In my experience, and through interaction with people from different parts of the world, I have come to appreciate the little things I have received from my friends and the people I meet every day. The small things have helped me appreciate life and the people I meet and associate with every day.
Growing up in a small village in Kenya, I never thought that one day I’d make it to the university and even do my masters in the USA. I grew up in a family where I wasn’t sure if I’d get food, water, and other basic needs. Every morning I would accompany my dad to our farm to raise enough food for our family. Our house was grass thatched, and sometimes it would rain inside the house when it was raining. I would stay awake, waiting for the rain to stop so that I can sleep. I was hopeless. I never saw myself being successful and making it out of the village because I didn’t have any role model or someone to look up to for motivation.
Regardless of all these challenges, I kept trying my best and made it to the university.
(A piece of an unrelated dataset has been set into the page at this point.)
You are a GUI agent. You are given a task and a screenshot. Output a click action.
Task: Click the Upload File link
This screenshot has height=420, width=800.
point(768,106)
After my undergraduate studies, I was fortunate and got a scholarship to do my masters in the USA. This dream came true, but again, I was shocked because I never thought that I’d make it out of the village. By leaving the village while still being closely connected has given me much hope. I now believe that everything is possible in this world. Many people have journeyed/ accompanied me, and some of them are strangers that I met in the streets while walking or having coffee.
My life experience has given me a great deal of hope and motivated me to give back to my village. I believe that I am responsible for guiding and inspiring the young people in the village because they look to me as their role model. That’s why I’m excited about Emmah’s Garden. I see it as an opportunity to promote the lives of the poor people in the village where I grew up.
I hope you’ll join hands with me to give hope to many children who can’t afford a dollar to buy food or get clean water. Your small contributions matter a lot to the people in my village, and I hope that our efforts will inspire them to work hard so that they can make life better for other people.
I believe that a person’s most valuable asset is not a brain loaded with knowledge, but a heart full of love, compassion, and with an ear open to listen and a hand willing to help.